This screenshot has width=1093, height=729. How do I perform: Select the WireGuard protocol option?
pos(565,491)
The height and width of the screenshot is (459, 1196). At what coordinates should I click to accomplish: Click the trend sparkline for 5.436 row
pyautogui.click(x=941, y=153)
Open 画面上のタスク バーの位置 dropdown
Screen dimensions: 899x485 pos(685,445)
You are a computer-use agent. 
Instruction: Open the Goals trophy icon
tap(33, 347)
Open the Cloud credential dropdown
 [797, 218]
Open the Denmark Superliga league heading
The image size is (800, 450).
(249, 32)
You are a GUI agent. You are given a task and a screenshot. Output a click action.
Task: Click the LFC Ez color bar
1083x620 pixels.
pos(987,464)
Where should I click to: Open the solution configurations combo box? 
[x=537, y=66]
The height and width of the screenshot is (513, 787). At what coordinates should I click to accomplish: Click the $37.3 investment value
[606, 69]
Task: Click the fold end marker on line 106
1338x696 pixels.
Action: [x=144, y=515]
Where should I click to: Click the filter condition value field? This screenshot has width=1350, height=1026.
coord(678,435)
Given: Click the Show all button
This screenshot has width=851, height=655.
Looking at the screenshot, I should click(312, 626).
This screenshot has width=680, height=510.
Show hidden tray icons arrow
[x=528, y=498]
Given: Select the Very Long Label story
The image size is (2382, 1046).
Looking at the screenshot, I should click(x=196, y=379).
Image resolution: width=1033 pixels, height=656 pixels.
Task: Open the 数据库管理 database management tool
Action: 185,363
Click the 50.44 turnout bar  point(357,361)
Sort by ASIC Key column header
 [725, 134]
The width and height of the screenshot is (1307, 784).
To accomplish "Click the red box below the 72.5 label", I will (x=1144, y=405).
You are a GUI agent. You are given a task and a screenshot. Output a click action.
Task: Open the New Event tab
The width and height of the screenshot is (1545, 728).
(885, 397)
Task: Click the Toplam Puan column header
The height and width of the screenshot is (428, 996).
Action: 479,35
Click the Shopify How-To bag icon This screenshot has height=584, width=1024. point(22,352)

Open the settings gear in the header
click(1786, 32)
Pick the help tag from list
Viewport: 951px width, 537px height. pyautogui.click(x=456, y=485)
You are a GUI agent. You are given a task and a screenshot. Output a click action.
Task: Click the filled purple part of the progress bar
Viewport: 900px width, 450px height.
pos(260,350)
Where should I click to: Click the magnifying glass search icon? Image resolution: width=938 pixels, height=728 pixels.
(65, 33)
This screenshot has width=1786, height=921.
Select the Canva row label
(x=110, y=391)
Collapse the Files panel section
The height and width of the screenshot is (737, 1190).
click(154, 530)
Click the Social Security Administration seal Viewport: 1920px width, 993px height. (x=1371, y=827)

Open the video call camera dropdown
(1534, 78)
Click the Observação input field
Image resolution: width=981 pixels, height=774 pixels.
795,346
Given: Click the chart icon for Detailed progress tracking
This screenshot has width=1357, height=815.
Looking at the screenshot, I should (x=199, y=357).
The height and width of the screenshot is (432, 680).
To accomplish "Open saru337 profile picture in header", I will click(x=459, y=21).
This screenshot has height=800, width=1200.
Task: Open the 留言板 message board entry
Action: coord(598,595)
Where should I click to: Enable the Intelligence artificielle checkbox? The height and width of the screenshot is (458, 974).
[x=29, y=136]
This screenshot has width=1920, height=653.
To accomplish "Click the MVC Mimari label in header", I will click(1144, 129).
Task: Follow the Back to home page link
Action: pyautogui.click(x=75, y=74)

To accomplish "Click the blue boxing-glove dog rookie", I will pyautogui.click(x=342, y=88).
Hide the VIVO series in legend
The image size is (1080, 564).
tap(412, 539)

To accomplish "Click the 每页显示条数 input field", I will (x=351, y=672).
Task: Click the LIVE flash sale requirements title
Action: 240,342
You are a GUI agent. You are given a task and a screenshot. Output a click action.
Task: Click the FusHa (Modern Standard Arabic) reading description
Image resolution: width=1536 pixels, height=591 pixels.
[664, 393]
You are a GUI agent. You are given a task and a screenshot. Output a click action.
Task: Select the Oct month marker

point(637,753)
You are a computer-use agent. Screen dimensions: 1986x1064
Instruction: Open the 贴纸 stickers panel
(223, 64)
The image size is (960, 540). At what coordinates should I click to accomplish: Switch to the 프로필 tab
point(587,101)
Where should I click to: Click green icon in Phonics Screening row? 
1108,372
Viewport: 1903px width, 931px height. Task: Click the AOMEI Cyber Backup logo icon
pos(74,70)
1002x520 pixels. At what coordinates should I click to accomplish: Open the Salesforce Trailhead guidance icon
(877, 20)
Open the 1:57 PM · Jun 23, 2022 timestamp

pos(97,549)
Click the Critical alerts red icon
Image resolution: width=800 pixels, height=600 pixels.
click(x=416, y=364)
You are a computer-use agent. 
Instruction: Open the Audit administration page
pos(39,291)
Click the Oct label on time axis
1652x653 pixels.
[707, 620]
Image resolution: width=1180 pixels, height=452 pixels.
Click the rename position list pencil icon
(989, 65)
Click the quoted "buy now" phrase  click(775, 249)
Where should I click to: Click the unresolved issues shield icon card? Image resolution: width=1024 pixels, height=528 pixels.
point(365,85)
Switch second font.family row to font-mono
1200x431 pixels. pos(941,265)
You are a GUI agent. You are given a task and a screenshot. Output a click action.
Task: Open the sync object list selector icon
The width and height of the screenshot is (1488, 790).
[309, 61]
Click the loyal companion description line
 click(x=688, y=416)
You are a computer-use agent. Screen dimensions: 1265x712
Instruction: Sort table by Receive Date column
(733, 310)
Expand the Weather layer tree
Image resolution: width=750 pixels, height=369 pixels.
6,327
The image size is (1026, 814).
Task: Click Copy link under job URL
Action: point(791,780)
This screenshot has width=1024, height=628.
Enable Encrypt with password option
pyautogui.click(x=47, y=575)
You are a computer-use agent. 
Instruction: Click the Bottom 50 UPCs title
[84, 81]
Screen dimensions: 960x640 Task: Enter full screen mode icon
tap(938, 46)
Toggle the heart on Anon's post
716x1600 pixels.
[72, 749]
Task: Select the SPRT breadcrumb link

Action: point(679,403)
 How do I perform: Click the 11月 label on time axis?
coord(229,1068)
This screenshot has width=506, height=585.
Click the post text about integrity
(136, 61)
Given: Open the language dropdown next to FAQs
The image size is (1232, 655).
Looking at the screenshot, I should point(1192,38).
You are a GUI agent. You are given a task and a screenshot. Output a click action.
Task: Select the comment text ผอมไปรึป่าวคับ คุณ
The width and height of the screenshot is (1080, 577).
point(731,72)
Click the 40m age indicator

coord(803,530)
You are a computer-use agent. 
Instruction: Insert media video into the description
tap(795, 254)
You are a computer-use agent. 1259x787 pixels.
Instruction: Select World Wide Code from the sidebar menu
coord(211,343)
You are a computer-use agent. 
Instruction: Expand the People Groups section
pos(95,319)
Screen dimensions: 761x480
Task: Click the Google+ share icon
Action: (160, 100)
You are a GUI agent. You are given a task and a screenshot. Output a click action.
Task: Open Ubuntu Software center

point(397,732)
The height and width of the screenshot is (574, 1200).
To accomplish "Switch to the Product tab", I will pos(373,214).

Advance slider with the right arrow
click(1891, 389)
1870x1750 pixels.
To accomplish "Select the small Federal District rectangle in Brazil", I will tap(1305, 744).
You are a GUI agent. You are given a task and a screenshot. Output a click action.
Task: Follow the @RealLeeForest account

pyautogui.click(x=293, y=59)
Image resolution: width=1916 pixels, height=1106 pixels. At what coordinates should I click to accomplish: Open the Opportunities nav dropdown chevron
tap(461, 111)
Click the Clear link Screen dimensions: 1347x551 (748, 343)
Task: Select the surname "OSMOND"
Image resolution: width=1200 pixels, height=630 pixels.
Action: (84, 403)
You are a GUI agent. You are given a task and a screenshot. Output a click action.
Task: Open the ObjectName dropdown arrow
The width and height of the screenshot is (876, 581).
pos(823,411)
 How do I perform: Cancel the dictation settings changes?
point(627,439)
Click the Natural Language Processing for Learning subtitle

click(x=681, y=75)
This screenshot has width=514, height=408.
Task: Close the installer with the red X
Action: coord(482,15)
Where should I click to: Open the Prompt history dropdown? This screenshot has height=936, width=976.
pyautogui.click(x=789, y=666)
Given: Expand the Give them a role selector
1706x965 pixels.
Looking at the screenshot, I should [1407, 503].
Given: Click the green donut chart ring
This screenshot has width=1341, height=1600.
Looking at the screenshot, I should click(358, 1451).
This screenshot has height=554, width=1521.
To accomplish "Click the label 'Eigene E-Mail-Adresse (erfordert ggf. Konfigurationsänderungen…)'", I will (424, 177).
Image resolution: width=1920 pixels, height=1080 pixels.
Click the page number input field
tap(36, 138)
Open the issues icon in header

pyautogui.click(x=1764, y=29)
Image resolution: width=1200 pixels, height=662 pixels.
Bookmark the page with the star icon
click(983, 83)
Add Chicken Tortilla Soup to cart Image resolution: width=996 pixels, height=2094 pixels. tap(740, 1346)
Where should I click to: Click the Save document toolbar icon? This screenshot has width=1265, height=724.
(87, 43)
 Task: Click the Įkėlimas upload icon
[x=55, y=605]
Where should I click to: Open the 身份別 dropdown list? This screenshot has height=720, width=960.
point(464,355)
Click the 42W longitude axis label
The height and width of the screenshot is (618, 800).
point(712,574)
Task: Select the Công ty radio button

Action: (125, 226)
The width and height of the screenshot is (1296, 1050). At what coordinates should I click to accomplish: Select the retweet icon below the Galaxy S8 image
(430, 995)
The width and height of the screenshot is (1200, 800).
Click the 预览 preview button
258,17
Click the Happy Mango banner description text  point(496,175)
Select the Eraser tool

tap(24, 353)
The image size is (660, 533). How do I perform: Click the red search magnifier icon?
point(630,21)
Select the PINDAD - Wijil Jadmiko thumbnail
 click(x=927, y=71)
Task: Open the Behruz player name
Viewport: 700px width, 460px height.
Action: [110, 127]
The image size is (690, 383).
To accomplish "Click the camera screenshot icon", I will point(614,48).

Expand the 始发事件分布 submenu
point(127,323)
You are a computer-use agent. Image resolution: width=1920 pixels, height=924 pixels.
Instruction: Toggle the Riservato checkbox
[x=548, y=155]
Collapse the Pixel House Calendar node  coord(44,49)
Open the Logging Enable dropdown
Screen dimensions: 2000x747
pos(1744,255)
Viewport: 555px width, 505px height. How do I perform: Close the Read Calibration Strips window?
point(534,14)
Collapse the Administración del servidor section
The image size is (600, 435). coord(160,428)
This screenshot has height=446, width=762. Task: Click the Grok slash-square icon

——————

Extract every line above that contains the word "chart".

Given: Click the chart icon for Detailed progress tracking
Given: Click the green donut chart ring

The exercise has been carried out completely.